Israel’s territory is bounded by the Mediterranean Sea on the west and the Jordan River on the east. Some interpret the words from the river to the sea as a plea for peace and equal rights for Palestinians. For others, the only thing they think of when they hear from the river to the sea is genocidal murder of every Jew currently occupying the nation of Israel.
Common use of language doesn’t always follow strict definitions; slogans are especially subject to interpretation. Regardless of good intent, however, from the river to the sea is associated with deeply anti-Semitic ideals. As a result, followers of Christ should not use the expression. At the same time, Christians should be gracious when responding to those who repeat it (Philippians 4:5), not assuming anti-Semitic and/or genocidal intent.
The phrase from the river to the sea became popular in the years prior to the Six-Day War. In theory, it was a rallying cry among Arabs who felt dominated by Middle Eastern nations such as Jordan and Israel. But it was not used in a political vacuum, nor always spoken with positive intent. Arabic nations surrounding Israel in the 1960s openly called for its annihilation. Many groups and governments still do so today. From the river to the sea has been used as a catchphrase for total obliteration of Israel by terrorist groups such as Hamas and Islamic Jihad.
Use of the phrase is provocative. The current crisis magnifies feelings on both sides of the issue. Context is crucial to understanding any combination of words. It is possible for someone to use the phrase from the river to the sea without evil intent. Merely speaking, writing, or chanting that expression does not prove a person is an anti-Semite. Nor is every possible reference to seas or rivers a reference to genocide. However, common sense makes it impossible to ignore the historical context in which Israel exists and in which the phrase from the river to the sea has been used.
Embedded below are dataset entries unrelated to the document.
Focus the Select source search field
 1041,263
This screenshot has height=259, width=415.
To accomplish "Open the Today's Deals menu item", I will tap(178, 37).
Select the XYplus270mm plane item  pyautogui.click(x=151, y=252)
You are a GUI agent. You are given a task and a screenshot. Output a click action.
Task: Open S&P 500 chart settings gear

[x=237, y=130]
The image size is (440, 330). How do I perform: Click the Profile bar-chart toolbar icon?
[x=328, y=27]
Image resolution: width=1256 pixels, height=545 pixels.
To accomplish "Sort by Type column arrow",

As a parallel, consider an example from modern Western culture: the expression black lives matter. This specific set of words is associated with a political and social movement. Whether one agrees or disagrees with that ideology, using this phrase or obvious variants evokes those ideas. This is true regardless of the speaker’s intent. The same is true of other phrases, such as I can’t breathe, hands up, don’t shoot, and so forth. In 1995, or even 2012, those phrases would not have called to mind the same ideas as they do now. Today, they are imbued with political and racial significance. Naivety is one thing, but to deliberately use phrases while rejecting their connotation is counterproductive.
It is possible that some people—perhaps even most—merely parrot the expression from the river to the sea knowing nothing of its history or use. Others may understand the controversy but sincerely hold to an idealized meaning of the expression. Sadly, for some, the expression is used in hopes of erasing Jews from that region. In response to from the river to the sea, rather than adding fuel to fires (Romans 12:18), believers should speak truth in love (Ephesians 4:15) without unduly judging anyone by first impressions (1 Samuel 16:7; John 7:24; Proverbs 18:13, 17).